Hotel owed $30,000 bill for housing homeless families

Front page feature for The Perth Voice, February 12, 2021


A PERTH hotel has been left with an outstanding $30,000 bill after no one was willing to take responsibility for 11 homeless people who ended up in its rooms.

Perth City Apartment Hotel had been accommodating some former residents of East Perth’s Tent City, but manager Anthony Coll said after Fremantle’s version was dismantled on premier Mark McGowan’s order, another group turned up.

They included families with young children and three pregnant women – including one who gave birth earlier this week having spent last week’s lockdown on the streets.

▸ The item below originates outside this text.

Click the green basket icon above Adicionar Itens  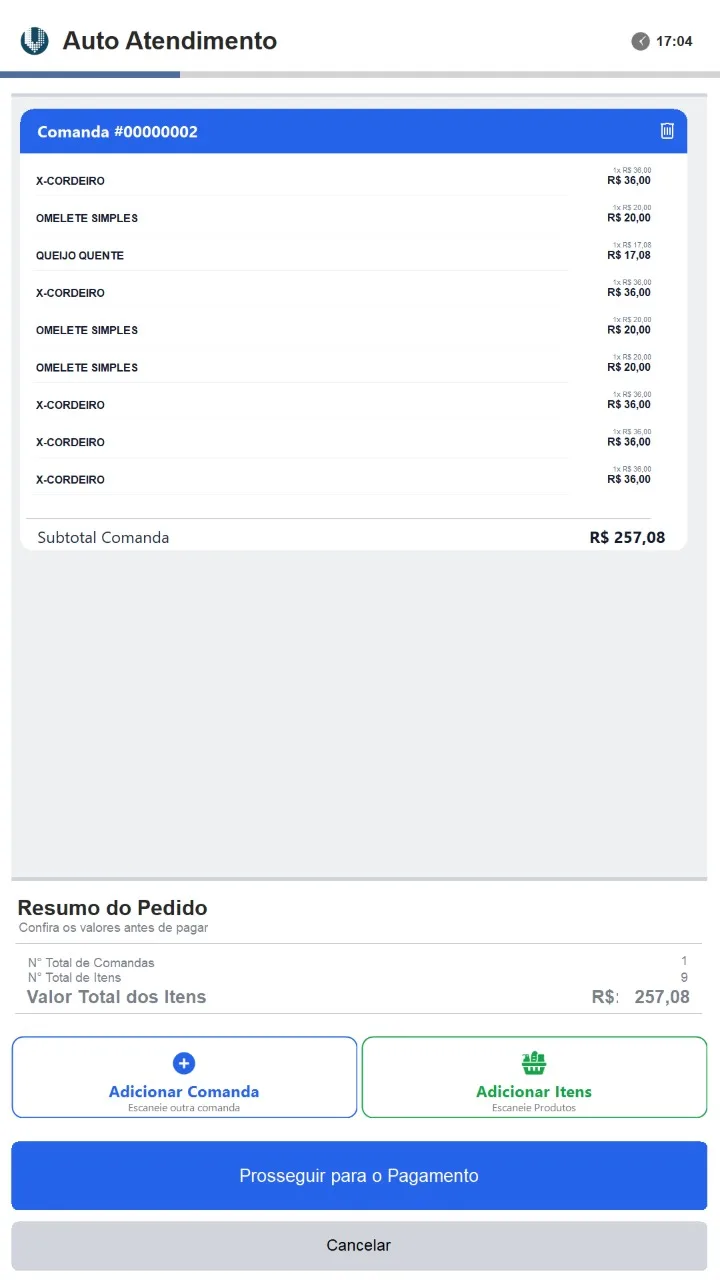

“Somehow a busload of them came here… and I just chucked them in a room,” Mr Coll said.

The Wungening Aboriginal Corporation had been paying for the East Perth residents, but Mr Coll says the Department of Communities has told him that’s all he’ll get.

“They kept telling me ‘they’ve got nothing to do with us’.

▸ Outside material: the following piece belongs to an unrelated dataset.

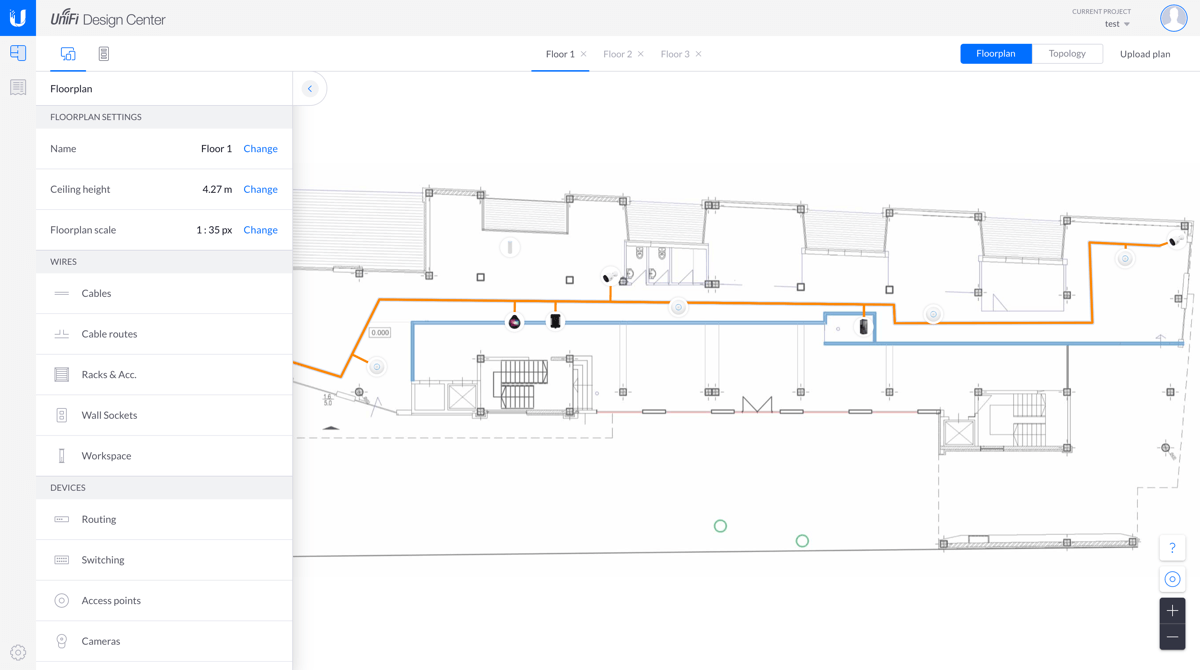Select the rack view panel tab icon
The width and height of the screenshot is (1200, 670).
[104, 54]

“We’ve had to donate food out of our pockets to help these people.

“At the end of the day, the government said they are paying for the Tent City people – these are the Tent City people.

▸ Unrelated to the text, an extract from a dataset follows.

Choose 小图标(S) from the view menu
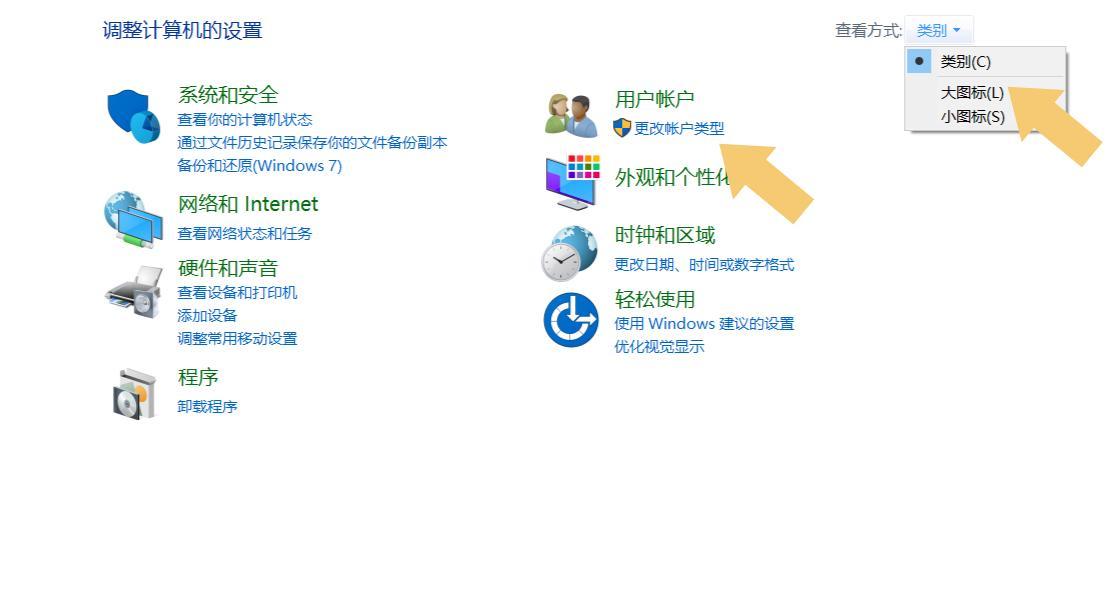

A Communities spokesperson told the Voice the 11 people were moved there by homeless advocate Jesse Noakes without government consultation. 

“Jesse had brokered that arrangement directly with the hotel, and had then said, ‘you can send the bill to Communities’,” the spokesperson said.

They deny the group had been Tent City residents.

Mr Noakes said it’s his job to get vulnerable people off the streets and into accommodation. 

“I have worked closely with this government for many months to develop immediate responses to homelessness that do just this,” he said.

“Recently, despite my repeated attempts to maintain open communications, they have stopped taking my calls or responding to emails, of which there have been many. 

“If a WA small business has been left to foot the bill for the government’s anarchic approach to public accounts and announcements, that is not through a lack of effort on my part.” 

“The government is usually very eager to make vague, expansive announcements about future funding plans and extremely reluctant to foot the bill when it actually counts”.

One of the group of 11 said she felt like she was being “kept in the dark”.

“I’m going from place to place,” she said.  

She said she’s been receiving mixed messages from bureaucrats, who’ve told her she’s supposed to go on a priority list, but keep rejecting her appeals for accommodation.